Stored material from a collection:
>> START

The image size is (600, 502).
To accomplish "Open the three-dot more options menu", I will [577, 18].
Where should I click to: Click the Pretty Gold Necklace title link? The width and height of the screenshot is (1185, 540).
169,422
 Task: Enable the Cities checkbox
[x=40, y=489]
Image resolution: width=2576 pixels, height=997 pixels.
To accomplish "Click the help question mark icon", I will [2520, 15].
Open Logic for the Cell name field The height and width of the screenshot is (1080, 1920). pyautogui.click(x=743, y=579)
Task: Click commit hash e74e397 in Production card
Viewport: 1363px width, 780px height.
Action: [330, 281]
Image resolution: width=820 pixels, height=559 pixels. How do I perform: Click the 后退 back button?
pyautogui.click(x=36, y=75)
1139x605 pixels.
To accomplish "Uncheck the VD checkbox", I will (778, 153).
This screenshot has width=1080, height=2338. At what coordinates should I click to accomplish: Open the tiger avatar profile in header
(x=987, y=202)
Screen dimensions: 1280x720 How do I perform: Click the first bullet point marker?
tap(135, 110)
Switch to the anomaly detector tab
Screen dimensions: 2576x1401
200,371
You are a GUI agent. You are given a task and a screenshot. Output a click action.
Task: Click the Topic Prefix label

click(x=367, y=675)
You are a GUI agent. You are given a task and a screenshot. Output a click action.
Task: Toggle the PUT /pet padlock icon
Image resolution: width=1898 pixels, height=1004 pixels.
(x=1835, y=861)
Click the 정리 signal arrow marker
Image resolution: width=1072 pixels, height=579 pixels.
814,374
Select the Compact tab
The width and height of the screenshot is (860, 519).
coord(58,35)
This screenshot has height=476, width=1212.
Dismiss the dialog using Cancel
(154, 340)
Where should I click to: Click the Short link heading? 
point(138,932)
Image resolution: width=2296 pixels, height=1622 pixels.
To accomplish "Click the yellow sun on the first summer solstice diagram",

>> END

_Written task_
Convert the material, from the line containing "1139x605 pixels." through its end (both ends included), into a JSON list of strings with one string per line and blank lines omitted.

_Output for this task_
[
  "1139x605 pixels.",
  "To accomplish \"Uncheck the VD checkbox\", I will (778, 153).",
  "This screenshot has width=1080, height=2338. At what coordinates should I click to accomplish: Open the tiger avatar profile in header",
  "(x=987, y=202)",
  "Screen dimensions: 1280x720 How do I perform: Click the first bullet point marker?",
  "tap(135, 110)",
  "Switch to the anomaly detector tab",
  "Screen dimensions: 2576x1401",
  "200,371",
  "You are a GUI agent. You are given a task and a screenshot. Output a click action.",
  "Task: Click the Topic Prefix label",
  "click(x=367, y=675)",
  "You are a GUI agent. You are given a task and a screenshot. Output a click action.",
  "Task: Toggle the PUT /pet padlock icon",
  "Image resolution: width=1898 pixels, height=1004 pixels.",
  "(x=1835, y=861)",
  "Click the 정리 signal arrow marker",
  "Image resolution: width=1072 pixels, height=579 pixels.",
  "814,374",
  "Select the Compact tab",
  "The width and height of the screenshot is (860, 519).",
  "coord(58,35)",
  "This screenshot has height=476, width=1212.",
  "Dismiss the dialog using Cancel",
  "(154, 340)",
  "Where should I click to: Click the Short link heading? ",
  "point(138,932)",
  "Image resolution: width=2296 pixels, height=1622 pixels.",
  "To accomplish \"Click the yellow sun on the first summer solstice diagram\","
]